「ヘビのしっぽはここから先です。ここからここまでだけ。あとここから全部、ヘビの胴体です」(鈴木達也容疑者)
アオダイショウを手にヘビの生態を説明する飼育員。
レッサーパンダやカバも担当し、テレビの取材も受けていました。
逮捕前、警察から任意の事情聴取を受けていた旭山動物園の職員、鈴木達也容疑者の供述が、事態を一変させました。
「妻の遺体を動物園の焼却炉に遺棄して数時間にわたって燃やした」(鈴木容疑者)
警察は4月24日、鈴木容疑者の供述を基に、動物園で現場検証を始めました。
警察によりますと妻の由衣さんは3月下旬までは連絡が取れていましたが、これ以降、勤務もしておらず、行方が分からなくなりました。
事件の発覚のきっかけとなったのが、由衣さんの家族からの行方不明届でした。
行方不明届を受けた警察が4月23日、鈴木容疑者から任意で聴取したところ、「妻の遺体を焼却炉に遺棄した」と供述しました。
「男性職員の自宅の前に白い防護服を来た捜査員が集まっています」(東木場記者)
警察は鈴木容疑者の自宅を4日間にわたって家宅捜索しました。
そして、4月30日…
「旭山動物園の夏営業の開園を前に大きな動きがありました」(吉村記者)
警察は死体損壊の疑いで鈴木容疑者を逮捕しました。
逮捕の決め手となったのは供述を裏付ける物証でした。
供述を受けて行った焼却炉の捜索で人体の一部を発見し、由衣さんの遺体と確認されました。
調べに対し鈴木容疑者は「間違いありません」と容疑を認めているということです。
旭山動物園の開園前日の急展開。
2人と交流があった近所の人は逮捕前、違和感を覚えていたといいます。
「『母さん(奥さん)どうしたの?』って聞いたら、『東京行った』って」(近くに住む人)

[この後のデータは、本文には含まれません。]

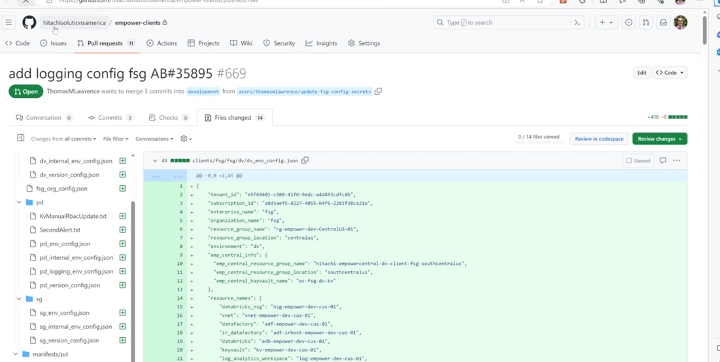This screenshot has height=362, width=720.
Task: Add a comment on dv_env_config.json file
Action: tap(663, 160)
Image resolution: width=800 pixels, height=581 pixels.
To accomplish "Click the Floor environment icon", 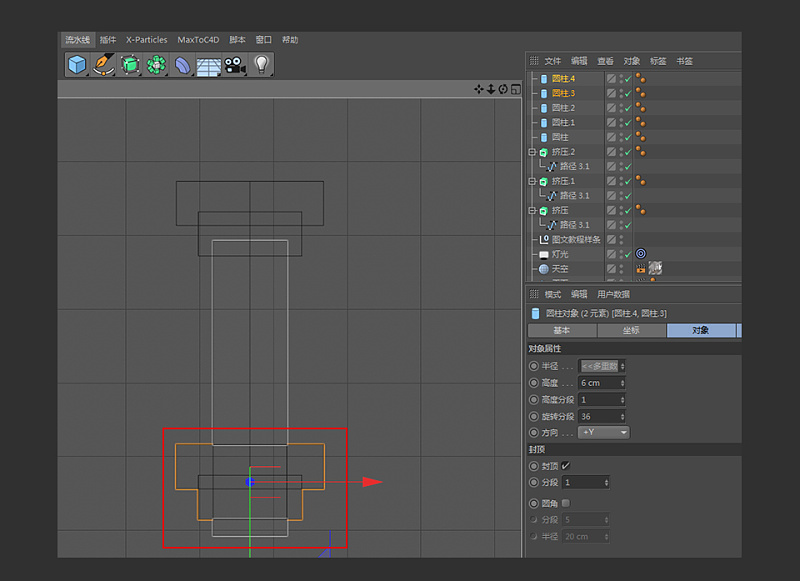I will click(208, 65).
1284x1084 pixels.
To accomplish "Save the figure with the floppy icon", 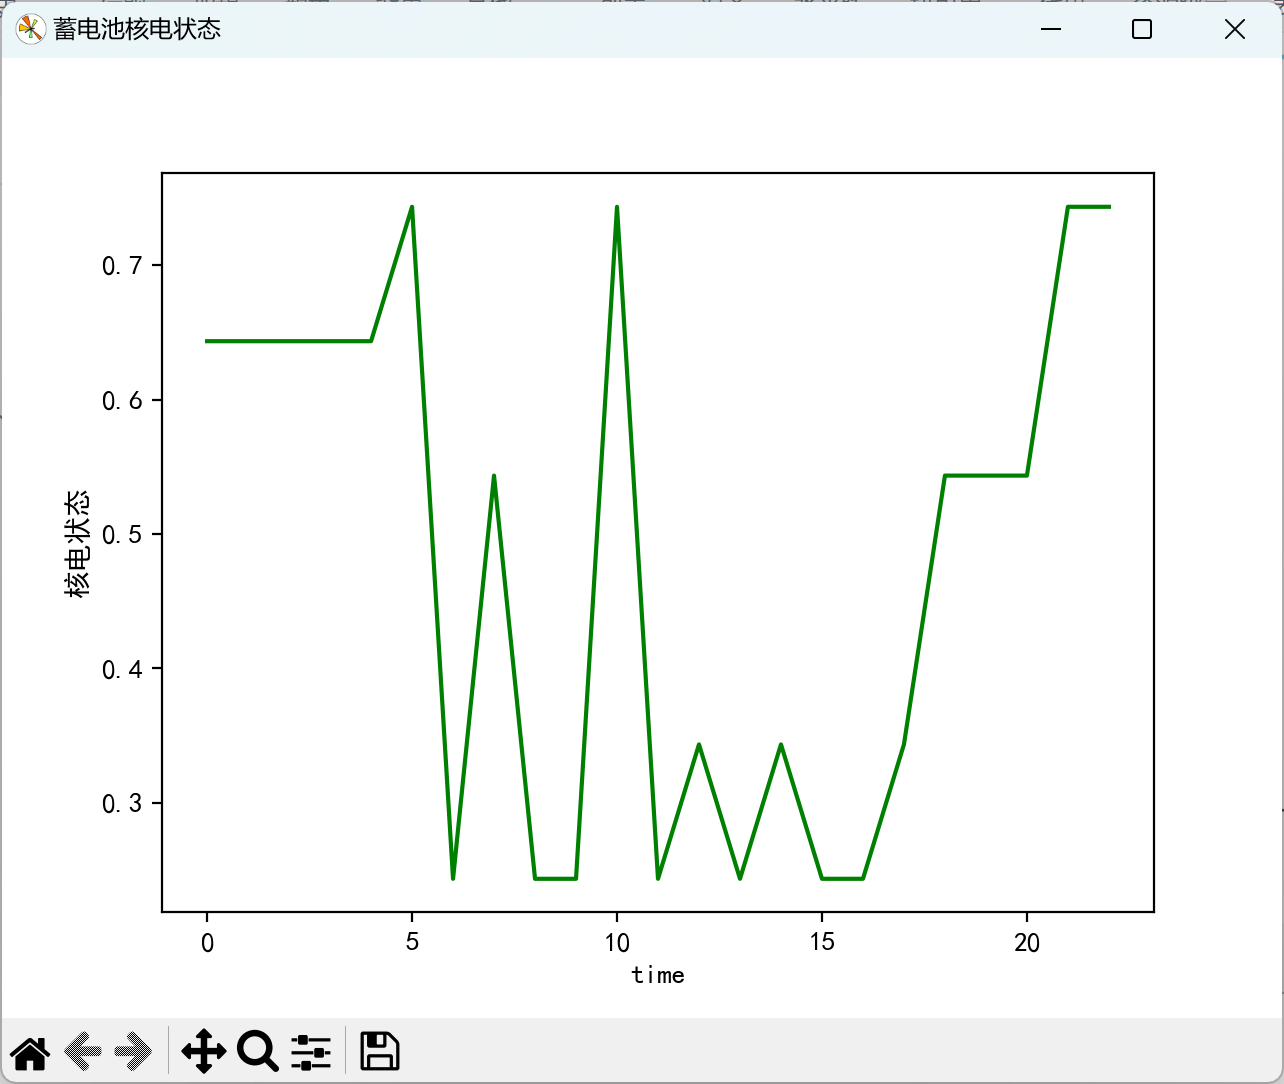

「今思えば、ごはん持って行った時に犬も出てこないし、私の顔も見なかった」(近くに住む人)
「犬の声、ほえている声は聞こえました。3月ごろまでだと思うが、急に聞こえなくなった」(近所の人)
住民は事件後とみられる時期に鈴木容疑者と会話し、変化も感じていました。
「ちょっと横向いてお寿司を受け取ったなど、後々考えると今までとは違う態度だったね」(近所の人)
「あまり私の顔を直視しないで横見て、『あんた嘘ついてるでしょ?東京入院しているんでしょ?』横見て、『いや入院してないよ』こんな感じだった」(近所の人)
旭山動物園ではヘビなどのは虫類のほか、カバやキリン、レッサーパンダなども担当していた鈴木容疑者。
鈴木容疑者が動物園で働く様子を知る人は…。
「動物園のお客さんの質問にも気さくに答えてくれる飼育員さんだったのに。こんな恐ろしい事件をおこしたなんて信じられません。悲しいですね。言葉も出ません」(鈴木容疑者を知る人)
鈴木容疑者は「営業時間外の夜間に遺棄した」と話していて、動物園の営業時間外の3月31日深夜、車で遺体を運び込んだ可能性があるということです。
警察は、遺体を運ぶ際に使ったとみられる車3台を押収し、調べています。
「残らないよう、燃やし尽くしてやる」などと妻を脅していた鈴木容疑者。
由衣さんの殺害もほのめかしていて、警察は殺人容疑での立件も視野に慎重に調べています。